Megamaser disks provide some of the only robust and unbiased measurements of ${M}_{\mathrm{BH}}$ in spiral galaxies. We have thus used these systems to measure scaling relations in late-type spiral galaxies that can be studied in detail with stellar dynamics. We see no compelling correlations between BH mass and galaxy properties in this regime (e.g., Greene et al. 2010; Sun et al. 2013).

Thus far, known megamaser disks are found orbiting AGNs with BH masses that are clustered around $\sim {10}^{7}$ ${M}_{\odot }$ (Herrnstein et al. 2005; Kuo et al. 2011) and mostly found in massive spiral galaxies (Greene et al. 2010). This narrow range in properties is likely a natural biproduct of the selection technique. In general, megamaser searches have focused on known active galaxies (e.g., Braatz et al. 1997; Kondratko et al. 2006b; Greenhill et al. 2009), predominantly selected based on their location in optical diagnostic diagrams (Baldwin et al. 1981; Veilleux & Osterbrock 1987). Since the typical obscured active galaxy in optically selected samples has ${M}_{\mathrm{BH}}$ $\sim {10}^{7}$ ${M}_{\odot }$ (Heckman et al. 2004; Greene & Ho 2007), it is not surprising that the majority of the discovered megamaser disk galaxies also have similar BH masses. At higher BH masses, the BHs are no longer highly active and thus are not included in the Seyfert galaxy catalogs. At lower BH masses, the dearth of sources is a selection effect due to (a) the difficulties of isolating accretion signatures in the presence of dust and star formation and (b) the fact that low-mass BHs are faint even when radiating at their Eddington limit (e.g., Greene & Ho 2007; Reines et al. 2013).

Having failed to find a megamaser disk around an ${M}_{\mathrm{BH}}$ $\gt {10}^{7}$ ${M}_{\odot }$ SMBH, we wish here to make a slightly different point about the potential biases inherent in stellar dynamical BH mass measurements (e.g., Gültekin et al. 2011).
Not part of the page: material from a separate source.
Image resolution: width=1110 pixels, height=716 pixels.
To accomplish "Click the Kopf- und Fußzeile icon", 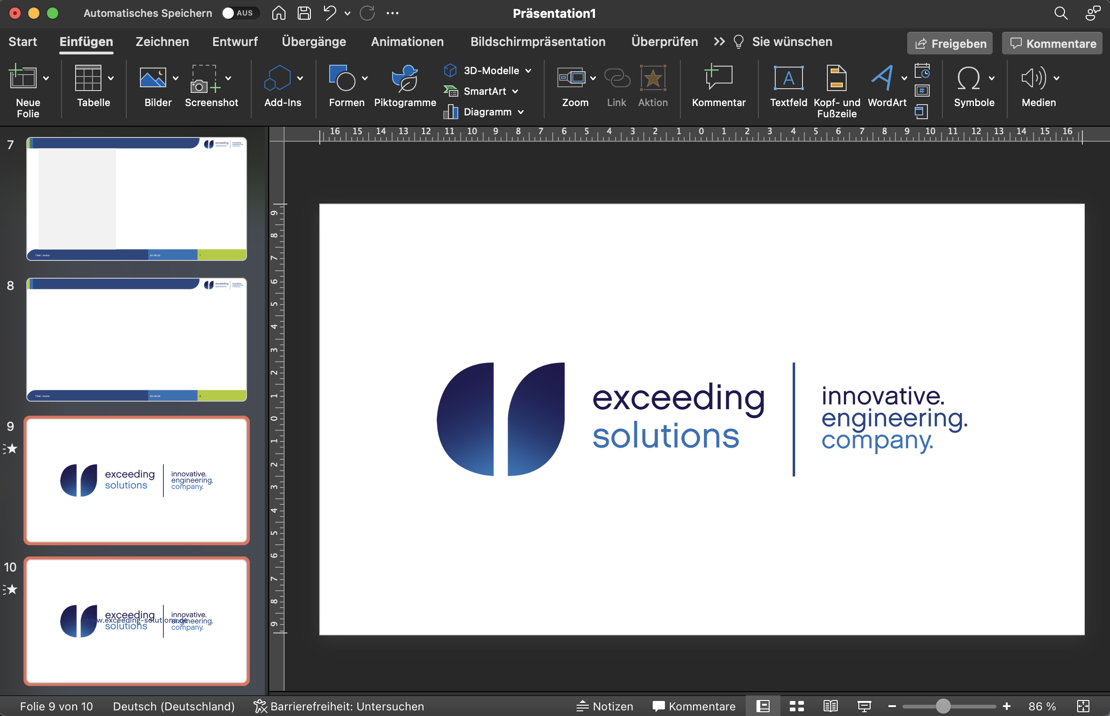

In principle, megamaser disks in massive elliptical galaxies have the potential to reveal a population of BHs that cannot be found using stellar dynamics. If the BH mass to galaxy mass ratio is small enough, then there will be no "gravitational sphere of influence" where the BH mass dominates the stellar dynamics. There will be no kinematic signature of the BH on the stars. On the other hand, a sub-parsec scale megamaser disk could still be within the sphere of influence of the BH, and thus probe the (hitherto unexplored) regime of very low ${M}_{\mathrm{BH}}$/${M}_{{\rm{gal}}}$.

In closing, we re-emphasize the importance of megamaser disks in revealing BH demographics at low mass. At low ${\sigma }_{*}$ in particular, there are not many remaining galaxies in the universe where we should be able to resolve the gravitational sphere of influence with present-day technology (assuming that ${\sigma }_{*}$ is a valid proxy; Batcheldor 2010; Gültekin et al. 2011; van den Bosch et al. 2015, their Figure 10), and at larger dispersion and luminosities, the situation is only a little better. Even with new facilities like JWST, ALMA (Davis 2014), and ELTs (Do et al. 2014), the improvement in spatial resolution will only probe one order of magnitude smaller in BH mass at a fixed galaxy property, which will not allow us to probe the full range in BH mass at ${\sigma }_{*}\lt 200$ km s⁻¹. Hence, even in the coming decades, masing disks and indirect AGN methods will remain critical for finding low-mass BHs (Reines & Volonteri 2015).